• AIM OF THE TASK: Each of the records below must be reproduced exactly.

• GIVEN DATA:
+ + +
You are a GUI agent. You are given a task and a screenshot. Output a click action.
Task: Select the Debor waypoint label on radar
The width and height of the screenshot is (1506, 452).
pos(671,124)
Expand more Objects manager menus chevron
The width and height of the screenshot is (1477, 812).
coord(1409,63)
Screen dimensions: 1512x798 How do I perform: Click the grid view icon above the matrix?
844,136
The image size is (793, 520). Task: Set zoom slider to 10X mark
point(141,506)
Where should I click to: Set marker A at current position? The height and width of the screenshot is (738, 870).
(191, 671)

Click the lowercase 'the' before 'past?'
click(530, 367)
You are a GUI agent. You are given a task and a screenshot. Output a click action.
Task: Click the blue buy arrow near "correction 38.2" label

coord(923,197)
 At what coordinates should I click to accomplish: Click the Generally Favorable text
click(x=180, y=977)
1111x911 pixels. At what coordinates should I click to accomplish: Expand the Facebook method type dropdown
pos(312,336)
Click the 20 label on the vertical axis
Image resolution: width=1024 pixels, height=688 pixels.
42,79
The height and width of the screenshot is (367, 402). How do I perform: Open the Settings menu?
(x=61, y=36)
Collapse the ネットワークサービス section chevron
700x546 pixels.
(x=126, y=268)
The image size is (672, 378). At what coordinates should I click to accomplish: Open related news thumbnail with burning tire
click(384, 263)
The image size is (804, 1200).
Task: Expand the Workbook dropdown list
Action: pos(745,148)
+ + +
• SOLUTION:
You are a GUI agent. You are given a task and a screenshot. Output a click action.
Task: Select the Debor waypoint label on radar
The width and height of the screenshot is (1506, 452).
pos(671,124)
Expand more Objects manager menus chevron
The width and height of the screenshot is (1477, 812).
coord(1409,63)
Screen dimensions: 1512x798 How do I perform: Click the grid view icon above the matrix?
844,136
The image size is (793, 520). Task: Set zoom slider to 10X mark
point(141,506)
Where should I click to: Set marker A at current position? The height and width of the screenshot is (738, 870).
(191, 671)

Click the lowercase 'the' before 'past?'
click(530, 367)
You are a GUI agent. You are given a task and a screenshot. Output a click action.
Task: Click the blue buy arrow near "correction 38.2" label

coord(923,197)
 At what coordinates should I click to accomplish: Click the Generally Favorable text
click(x=180, y=977)
1111x911 pixels. At what coordinates should I click to accomplish: Expand the Facebook method type dropdown
pos(312,336)
Click the 20 label on the vertical axis
Image resolution: width=1024 pixels, height=688 pixels.
42,79
The height and width of the screenshot is (367, 402). How do I perform: Open the Settings menu?
(x=61, y=36)
Collapse the ネットワークサービス section chevron
700x546 pixels.
(x=126, y=268)
The image size is (672, 378). At what coordinates should I click to accomplish: Open related news thumbnail with burning tire
click(384, 263)
The image size is (804, 1200).
Task: Expand the Workbook dropdown list
Action: pos(745,148)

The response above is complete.